Work required:
The records that follow must be repeated exactly, except for their pictures.

[Items listed in a dataset]
* * *
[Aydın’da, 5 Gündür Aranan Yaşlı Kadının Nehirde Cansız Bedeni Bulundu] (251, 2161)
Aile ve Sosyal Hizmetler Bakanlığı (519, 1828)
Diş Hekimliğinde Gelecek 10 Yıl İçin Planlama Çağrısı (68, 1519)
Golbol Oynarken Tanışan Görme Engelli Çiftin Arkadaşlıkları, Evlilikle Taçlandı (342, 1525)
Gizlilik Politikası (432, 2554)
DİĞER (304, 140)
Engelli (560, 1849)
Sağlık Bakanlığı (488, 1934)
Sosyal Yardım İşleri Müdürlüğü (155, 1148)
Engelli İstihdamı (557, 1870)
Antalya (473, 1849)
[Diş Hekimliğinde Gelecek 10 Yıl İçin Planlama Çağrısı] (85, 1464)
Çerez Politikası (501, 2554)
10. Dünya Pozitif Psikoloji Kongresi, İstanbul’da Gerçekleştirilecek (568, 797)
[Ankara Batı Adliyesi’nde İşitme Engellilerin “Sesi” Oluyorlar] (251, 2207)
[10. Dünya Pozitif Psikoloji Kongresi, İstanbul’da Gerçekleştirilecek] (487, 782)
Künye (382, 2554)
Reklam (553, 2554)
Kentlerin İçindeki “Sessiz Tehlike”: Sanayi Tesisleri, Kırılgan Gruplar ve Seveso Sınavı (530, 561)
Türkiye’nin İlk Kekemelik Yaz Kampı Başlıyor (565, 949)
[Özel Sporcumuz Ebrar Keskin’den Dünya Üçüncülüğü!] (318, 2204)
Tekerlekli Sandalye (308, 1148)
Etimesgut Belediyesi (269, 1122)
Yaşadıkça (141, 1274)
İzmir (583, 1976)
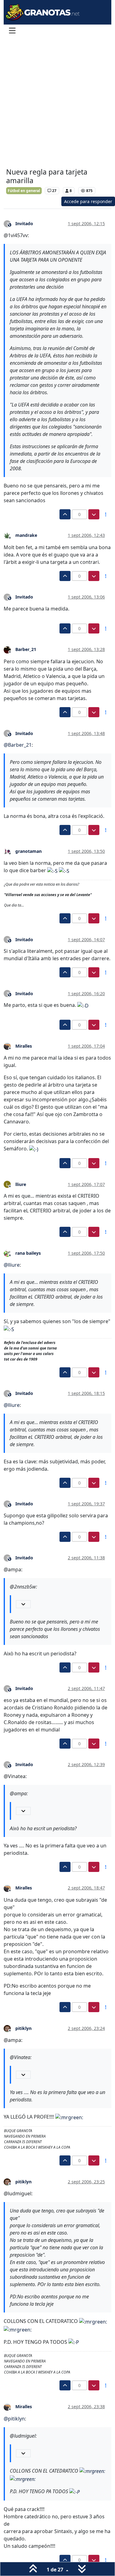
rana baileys (28, 1253)
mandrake (26, 535)
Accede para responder (88, 201)
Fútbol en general (24, 190)
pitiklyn (23, 2028)
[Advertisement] (57, 102)
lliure (20, 1184)
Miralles (23, 1046)
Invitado (24, 223)
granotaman (28, 851)
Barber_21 (25, 649)
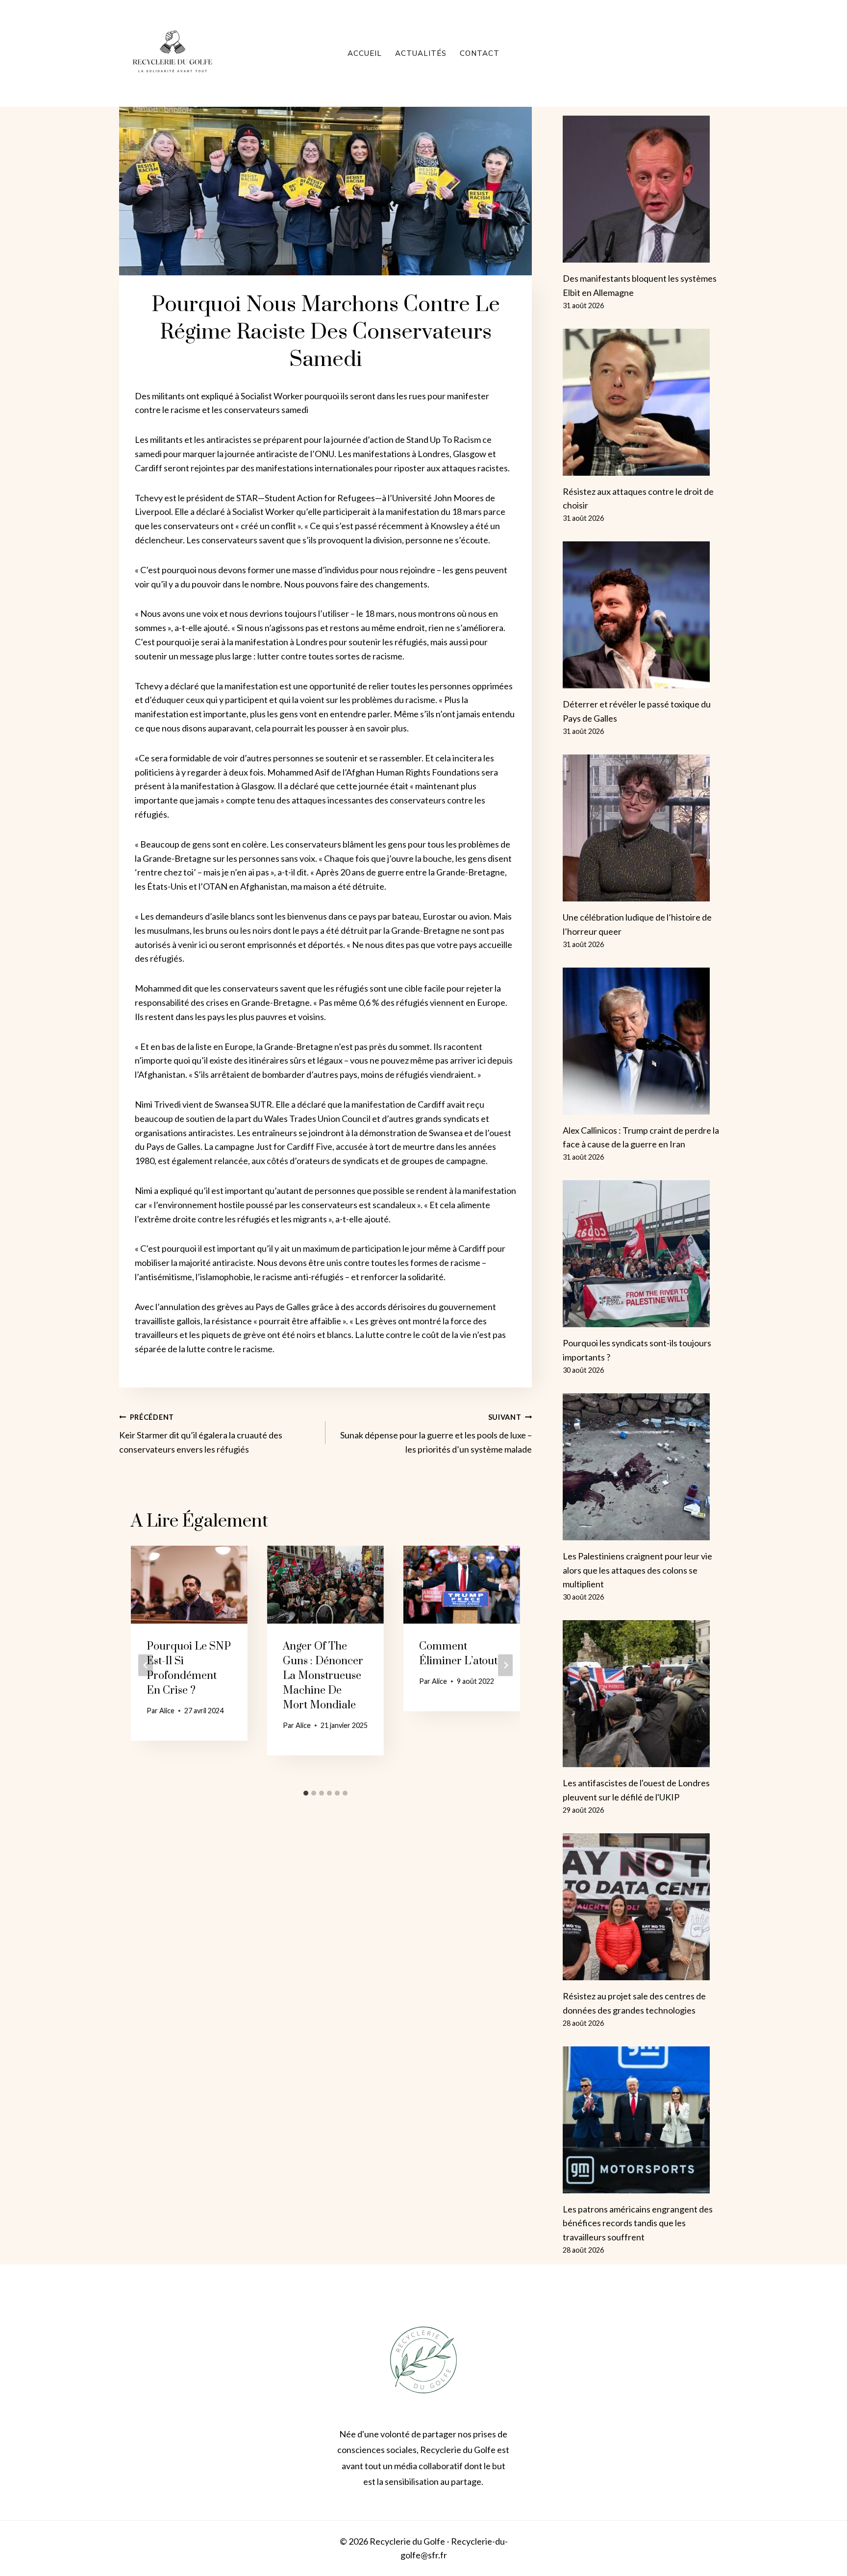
* * *
Written response:
[Aydın’da, 5 Gündür Aranan Yaşlı Kadının Nehirde Cansız Bedeni Bulundu] (251, 2161)
Aile ve Sosyal Hizmetler Bakanlığı (519, 1828)
Diş Hekimliğinde Gelecek 10 Yıl İçin Planlama Çağrısı (68, 1519)
Golbol Oynarken Tanışan Görme Engelli Çiftin Arkadaşlıkları, Evlilikle Taçlandı (342, 1525)
Gizlilik Politikası (432, 2554)
DİĞER (304, 140)
Engelli (560, 1849)
Sağlık Bakanlığı (488, 1934)
Sosyal Yardım İşleri Müdürlüğü (155, 1148)
Engelli İstihdamı (557, 1870)
Antalya (473, 1849)
[Diş Hekimliğinde Gelecek 10 Yıl İçin Planlama Çağrısı] (85, 1464)
Çerez Politikası (501, 2554)
10. Dünya Pozitif Psikoloji Kongresi, İstanbul’da Gerçekleştirilecek (568, 797)
[Ankara Batı Adliyesi’nde İşitme Engellilerin “Sesi” Oluyorlar] (251, 2207)
[10. Dünya Pozitif Psikoloji Kongresi, İstanbul’da Gerçekleştirilecek] (487, 782)
Künye (382, 2554)
Reklam (553, 2554)
Kentlerin İçindeki “Sessiz Tehlike”: Sanayi Tesisleri, Kırılgan Gruplar ve Seveso Sınavı (530, 561)
Türkiye’nin İlk Kekemelik Yaz Kampı Başlıyor (565, 949)
[Özel Sporcumuz Ebrar Keskin’den Dünya Üçüncülüğü!] (318, 2204)
Tekerlekli Sandalye (308, 1148)
Etimesgut Belediyesi (269, 1122)
Yaşadıkça (141, 1274)
İzmir (583, 1976)
rana baileys (28, 1253)
mandrake (26, 535)
Accede para responder (88, 201)
Fútbol en general (24, 190)
pitiklyn (23, 2028)
[Advertisement] (57, 102)
lliure (20, 1184)
Miralles (23, 1046)
Invitado (24, 223)
granotaman (28, 851)
Barber_21 (25, 649)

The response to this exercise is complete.